L’exposition consacrée à Dürer, et plus généralement aux pratiques de la gravure et du dessin dans l’Allemagne de la Renaissance, à l’École des beaux-arts de Paris aurait pu être austère. Il n’en est rien. Les œuvres s’y répondent dans un jeu de correspondances et d’influences suffisamment ramifié et diversifié pour que le plaisir de la feuille ne sombre pas dans la jaunisse qui guette trop souvent ce type d’exercice. C’est comme si les œuvres s’enchâssaient pour former ensemble un cadavre exquis allant de Nuremberg à Prague en passant par la Flandre et l’Italie. Avec lui, c’est tout le mécanisme de circulation de la création de l’image dans l’Allemagne des xve et xvie siècles qui apparaît.

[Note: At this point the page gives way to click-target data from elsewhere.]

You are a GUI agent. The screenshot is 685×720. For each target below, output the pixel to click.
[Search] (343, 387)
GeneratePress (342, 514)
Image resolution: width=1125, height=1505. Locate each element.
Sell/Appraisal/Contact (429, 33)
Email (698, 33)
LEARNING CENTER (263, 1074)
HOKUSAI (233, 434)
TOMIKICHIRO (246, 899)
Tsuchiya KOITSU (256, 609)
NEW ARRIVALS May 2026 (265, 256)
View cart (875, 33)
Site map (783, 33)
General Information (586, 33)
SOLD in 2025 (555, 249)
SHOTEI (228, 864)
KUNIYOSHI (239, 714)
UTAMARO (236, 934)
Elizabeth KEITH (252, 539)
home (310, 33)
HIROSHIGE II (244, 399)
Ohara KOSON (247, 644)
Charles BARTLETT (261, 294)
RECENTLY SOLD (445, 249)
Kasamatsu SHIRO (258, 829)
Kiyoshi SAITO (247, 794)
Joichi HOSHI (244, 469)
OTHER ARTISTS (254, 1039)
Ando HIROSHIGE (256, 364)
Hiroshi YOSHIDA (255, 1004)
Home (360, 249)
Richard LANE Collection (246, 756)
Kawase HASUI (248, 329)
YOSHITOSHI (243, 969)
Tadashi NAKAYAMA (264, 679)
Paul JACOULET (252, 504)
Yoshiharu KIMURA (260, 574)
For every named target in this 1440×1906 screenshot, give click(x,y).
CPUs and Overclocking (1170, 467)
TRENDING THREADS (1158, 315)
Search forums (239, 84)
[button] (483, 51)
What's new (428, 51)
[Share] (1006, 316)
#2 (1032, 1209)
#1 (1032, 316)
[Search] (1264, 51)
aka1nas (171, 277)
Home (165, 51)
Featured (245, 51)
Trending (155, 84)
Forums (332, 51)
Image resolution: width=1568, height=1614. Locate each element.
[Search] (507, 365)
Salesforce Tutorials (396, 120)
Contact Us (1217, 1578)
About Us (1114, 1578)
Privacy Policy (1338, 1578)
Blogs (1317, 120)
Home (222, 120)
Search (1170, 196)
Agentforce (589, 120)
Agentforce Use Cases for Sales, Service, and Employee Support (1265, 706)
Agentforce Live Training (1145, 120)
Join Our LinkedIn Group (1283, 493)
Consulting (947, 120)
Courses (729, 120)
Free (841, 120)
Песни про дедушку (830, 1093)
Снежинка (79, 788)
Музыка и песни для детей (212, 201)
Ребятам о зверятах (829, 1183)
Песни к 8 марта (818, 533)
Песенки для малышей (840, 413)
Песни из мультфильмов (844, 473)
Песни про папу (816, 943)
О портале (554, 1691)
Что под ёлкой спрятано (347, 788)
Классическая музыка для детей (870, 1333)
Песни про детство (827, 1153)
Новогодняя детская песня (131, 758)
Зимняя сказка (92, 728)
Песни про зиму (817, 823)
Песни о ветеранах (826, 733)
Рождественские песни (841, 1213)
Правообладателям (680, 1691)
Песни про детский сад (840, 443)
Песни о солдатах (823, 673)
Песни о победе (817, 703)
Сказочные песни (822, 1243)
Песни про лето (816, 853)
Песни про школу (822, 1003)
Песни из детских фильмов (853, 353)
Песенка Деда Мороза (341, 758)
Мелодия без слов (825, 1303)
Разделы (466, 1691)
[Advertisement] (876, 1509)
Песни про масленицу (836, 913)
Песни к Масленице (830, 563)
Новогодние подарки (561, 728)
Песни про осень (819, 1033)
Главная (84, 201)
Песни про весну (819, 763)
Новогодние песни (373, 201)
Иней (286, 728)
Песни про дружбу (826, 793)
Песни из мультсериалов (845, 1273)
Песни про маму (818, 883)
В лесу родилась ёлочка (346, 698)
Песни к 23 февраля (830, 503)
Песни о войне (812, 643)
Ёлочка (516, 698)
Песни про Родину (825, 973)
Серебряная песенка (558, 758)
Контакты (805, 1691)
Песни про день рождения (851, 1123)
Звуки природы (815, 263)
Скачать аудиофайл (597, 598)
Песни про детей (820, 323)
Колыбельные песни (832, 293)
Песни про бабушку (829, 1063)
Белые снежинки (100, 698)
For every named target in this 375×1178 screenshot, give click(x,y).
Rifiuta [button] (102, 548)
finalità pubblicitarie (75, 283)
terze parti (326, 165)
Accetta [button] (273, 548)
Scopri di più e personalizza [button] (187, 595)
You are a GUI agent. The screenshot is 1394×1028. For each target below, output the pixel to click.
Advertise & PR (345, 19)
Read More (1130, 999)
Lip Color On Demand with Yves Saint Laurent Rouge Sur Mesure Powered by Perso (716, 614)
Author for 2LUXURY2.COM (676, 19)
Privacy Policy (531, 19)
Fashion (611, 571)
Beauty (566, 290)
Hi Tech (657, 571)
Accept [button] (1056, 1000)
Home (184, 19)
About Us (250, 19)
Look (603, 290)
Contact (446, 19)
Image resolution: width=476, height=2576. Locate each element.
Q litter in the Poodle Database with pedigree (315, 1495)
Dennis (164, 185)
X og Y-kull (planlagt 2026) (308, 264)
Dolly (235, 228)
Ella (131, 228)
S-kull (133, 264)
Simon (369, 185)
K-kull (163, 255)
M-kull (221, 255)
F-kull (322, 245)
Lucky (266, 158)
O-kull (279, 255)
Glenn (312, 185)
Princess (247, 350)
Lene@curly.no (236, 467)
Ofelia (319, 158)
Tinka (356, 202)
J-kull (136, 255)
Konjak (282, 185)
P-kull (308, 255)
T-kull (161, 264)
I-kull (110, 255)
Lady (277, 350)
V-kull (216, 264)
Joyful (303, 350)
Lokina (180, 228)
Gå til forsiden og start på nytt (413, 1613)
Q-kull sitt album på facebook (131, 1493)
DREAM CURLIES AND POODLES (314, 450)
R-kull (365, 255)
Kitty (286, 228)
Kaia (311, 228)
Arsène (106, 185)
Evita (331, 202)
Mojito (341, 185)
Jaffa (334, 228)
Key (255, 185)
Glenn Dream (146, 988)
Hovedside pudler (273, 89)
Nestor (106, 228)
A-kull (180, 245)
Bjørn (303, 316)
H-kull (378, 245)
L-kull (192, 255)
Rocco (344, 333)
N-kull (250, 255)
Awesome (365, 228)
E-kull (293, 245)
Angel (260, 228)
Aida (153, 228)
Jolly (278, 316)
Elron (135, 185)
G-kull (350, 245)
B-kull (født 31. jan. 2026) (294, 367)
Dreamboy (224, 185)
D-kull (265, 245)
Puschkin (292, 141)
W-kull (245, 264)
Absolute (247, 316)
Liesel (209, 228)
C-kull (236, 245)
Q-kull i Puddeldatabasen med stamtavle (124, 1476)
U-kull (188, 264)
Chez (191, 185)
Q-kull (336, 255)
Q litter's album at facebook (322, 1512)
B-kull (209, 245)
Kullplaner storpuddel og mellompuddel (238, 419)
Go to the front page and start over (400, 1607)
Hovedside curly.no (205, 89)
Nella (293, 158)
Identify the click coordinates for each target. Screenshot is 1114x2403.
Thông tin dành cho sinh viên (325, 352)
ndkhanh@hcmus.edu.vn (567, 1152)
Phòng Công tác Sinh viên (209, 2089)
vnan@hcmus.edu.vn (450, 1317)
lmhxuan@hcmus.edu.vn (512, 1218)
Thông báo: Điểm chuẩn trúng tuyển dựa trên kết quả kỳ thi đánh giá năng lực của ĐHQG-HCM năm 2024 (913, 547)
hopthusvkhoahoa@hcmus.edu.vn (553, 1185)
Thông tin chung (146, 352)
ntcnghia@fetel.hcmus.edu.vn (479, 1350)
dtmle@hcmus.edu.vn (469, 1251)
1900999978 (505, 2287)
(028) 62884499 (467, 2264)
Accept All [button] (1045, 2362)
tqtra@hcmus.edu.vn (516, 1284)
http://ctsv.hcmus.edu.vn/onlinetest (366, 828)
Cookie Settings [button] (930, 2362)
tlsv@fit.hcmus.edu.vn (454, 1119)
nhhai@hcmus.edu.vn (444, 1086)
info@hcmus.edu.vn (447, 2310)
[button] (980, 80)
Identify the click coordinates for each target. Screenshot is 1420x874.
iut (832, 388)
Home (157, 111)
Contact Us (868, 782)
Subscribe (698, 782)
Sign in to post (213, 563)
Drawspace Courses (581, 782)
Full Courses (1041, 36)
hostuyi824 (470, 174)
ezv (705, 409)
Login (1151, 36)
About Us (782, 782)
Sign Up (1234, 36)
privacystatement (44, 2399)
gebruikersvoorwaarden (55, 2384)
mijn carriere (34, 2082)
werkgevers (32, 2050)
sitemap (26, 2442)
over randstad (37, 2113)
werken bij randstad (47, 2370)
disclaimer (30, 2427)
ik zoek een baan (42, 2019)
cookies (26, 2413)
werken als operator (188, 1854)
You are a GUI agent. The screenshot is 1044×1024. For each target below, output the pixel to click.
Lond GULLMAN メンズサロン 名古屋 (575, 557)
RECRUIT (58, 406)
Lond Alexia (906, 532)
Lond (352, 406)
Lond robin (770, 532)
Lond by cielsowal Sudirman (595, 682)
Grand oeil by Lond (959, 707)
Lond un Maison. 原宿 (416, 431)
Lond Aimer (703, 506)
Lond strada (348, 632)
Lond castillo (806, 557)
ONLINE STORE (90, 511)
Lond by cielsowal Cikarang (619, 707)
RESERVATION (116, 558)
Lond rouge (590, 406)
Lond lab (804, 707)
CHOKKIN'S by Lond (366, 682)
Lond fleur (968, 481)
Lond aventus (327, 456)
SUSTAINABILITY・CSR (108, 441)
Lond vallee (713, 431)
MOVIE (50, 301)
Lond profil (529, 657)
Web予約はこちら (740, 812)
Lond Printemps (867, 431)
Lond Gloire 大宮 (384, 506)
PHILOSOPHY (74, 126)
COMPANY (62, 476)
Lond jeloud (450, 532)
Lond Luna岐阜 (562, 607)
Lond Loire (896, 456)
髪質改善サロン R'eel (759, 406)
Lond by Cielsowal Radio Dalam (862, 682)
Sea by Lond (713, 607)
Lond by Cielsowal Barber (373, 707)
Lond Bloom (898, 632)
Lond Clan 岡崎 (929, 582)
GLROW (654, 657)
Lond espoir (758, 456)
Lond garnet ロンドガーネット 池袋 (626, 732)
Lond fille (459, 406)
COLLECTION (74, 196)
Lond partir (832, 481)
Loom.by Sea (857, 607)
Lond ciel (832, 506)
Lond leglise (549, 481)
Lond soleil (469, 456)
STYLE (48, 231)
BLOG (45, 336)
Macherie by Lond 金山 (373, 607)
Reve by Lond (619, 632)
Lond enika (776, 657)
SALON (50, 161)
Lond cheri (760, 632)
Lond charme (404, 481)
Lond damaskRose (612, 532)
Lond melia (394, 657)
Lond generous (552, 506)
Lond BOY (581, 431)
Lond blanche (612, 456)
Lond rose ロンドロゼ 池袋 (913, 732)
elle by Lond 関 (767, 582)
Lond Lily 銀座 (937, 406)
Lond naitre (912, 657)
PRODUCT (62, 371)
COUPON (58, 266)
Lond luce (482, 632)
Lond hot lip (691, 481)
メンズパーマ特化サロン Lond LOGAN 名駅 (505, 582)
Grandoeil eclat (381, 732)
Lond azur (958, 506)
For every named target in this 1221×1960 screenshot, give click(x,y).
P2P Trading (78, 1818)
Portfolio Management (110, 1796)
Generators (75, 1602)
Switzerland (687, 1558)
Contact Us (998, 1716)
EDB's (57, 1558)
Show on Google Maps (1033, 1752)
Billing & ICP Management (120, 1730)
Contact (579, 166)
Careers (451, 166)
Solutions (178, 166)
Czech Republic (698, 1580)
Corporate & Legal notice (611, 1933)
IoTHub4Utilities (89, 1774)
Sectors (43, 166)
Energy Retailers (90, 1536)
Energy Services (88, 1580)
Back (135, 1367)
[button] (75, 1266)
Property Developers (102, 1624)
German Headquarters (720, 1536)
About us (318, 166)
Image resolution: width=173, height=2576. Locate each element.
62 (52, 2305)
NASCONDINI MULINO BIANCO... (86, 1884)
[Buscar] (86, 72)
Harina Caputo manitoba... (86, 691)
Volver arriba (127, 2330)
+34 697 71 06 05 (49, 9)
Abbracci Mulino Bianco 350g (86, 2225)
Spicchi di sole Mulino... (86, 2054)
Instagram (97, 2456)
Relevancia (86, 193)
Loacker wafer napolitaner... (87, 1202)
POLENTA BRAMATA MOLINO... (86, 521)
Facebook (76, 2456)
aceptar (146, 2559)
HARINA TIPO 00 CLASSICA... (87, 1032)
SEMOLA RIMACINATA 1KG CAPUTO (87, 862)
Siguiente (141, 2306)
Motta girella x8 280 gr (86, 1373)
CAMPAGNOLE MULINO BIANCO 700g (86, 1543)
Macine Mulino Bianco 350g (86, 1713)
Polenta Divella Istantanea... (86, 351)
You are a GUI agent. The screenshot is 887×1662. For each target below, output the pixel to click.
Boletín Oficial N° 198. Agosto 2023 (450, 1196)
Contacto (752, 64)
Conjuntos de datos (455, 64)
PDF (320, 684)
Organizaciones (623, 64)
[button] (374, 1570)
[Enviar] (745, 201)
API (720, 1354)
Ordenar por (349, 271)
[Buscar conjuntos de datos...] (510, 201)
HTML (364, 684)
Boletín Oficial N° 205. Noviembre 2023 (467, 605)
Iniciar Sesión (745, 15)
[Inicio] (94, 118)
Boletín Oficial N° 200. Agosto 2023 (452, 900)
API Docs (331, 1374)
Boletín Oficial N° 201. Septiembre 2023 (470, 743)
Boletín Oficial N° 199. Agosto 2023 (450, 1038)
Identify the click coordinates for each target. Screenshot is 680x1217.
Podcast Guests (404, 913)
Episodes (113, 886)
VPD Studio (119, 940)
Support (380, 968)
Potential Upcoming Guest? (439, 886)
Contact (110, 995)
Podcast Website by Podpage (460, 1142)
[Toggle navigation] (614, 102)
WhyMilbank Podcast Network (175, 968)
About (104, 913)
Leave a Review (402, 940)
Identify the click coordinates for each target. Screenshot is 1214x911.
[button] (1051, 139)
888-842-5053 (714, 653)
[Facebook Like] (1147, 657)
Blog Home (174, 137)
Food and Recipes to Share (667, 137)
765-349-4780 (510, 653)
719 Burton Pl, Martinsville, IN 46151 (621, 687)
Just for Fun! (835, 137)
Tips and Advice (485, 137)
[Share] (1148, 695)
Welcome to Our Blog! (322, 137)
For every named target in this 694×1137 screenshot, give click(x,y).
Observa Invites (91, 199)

Par-delà les implications politiques, religieuses et sociales qu’évoquent nombre des travaux de Dürer, c’est sa préoccupation constante pour les corps qui est la plus marquante dans le travail de l’artiste. Le Bain des hommes entre dans cette catégorie d’œuvres à mi chemin entre la satire sociale et la planche anatomique. On y voit  un groupe d’hommes dénudés, aux chairs et aux muscles saillants, conversant dans un bain public. Concernés et concentrés, tous semblent être occupés à autre chose qu’à leur toilette. Deux d’entre eux jouent de la musique, un autre boit, les discutions vont bon train. La scène a lieu sous un porche largement ouvert à la ville qui l’entoure. Une personne jette d’ailleurs un œil curieux depuis une palissade. Cette toute petite figure nous fait face – elle nous ressemble – nous qui, cinq siècles plus tard, sommes comme elle fascinés par la diversité de la mécanique anatomique que Dürer met en branle.

Plus loin, la Déploration du Christ d’Hans Baldung Grien se construit sur une étrange composition. Un groupe de personnage est serré et tassé dans la partie inférieure de cette petite gravure sur bois verticale. Le Christ à terre, gît – le corps renversé – aux pieds de ceux qui l’ont détaché. Ces trois personnages pleurent, gémissent et souffrent dans un fracas d’étoffes, dont les plis et les coutures étouffent et remplissent tout l’espace. Le Christ est littéralement enterré sous leur douleur. Par-contre, au-dessus de leur tête, l’échelle et les trois pieds de croix s’élèvent dans une clarté presque irréelle. Le reste de la feuille est laissé blanc, sans voix – en plein sur la planche gravée.

Plus joyeux, les Trois couples de paysans dansant et un joueur de cornemuse d’Urs Graf montrent sans complaisance des scènes de liesse, où les protagonistes, fiers et délurés, dansent à s’en faire péter la panse. La rudesse que leur confère leur statut social associé à l’ébriété (supposée) ou au tournis, leur donne des airs de philosophes de comptoir. Les hommes ont une moue ferme, les femmes un sourire évocateur, rien dans ses moment de danse n’évoque la douceur d’une valse amoureuse et sensuelle, c’est tout le contraire, les pas qui mènent les danseurs sont tout en lourdeur, déterminés, ils s’entrechoquent tel les rouages d’une locomotive à vapeur. Seul sur sa feuille, le joueur souffle dans sa cornemuse, pieds nus et l’œil légèrement fatigué.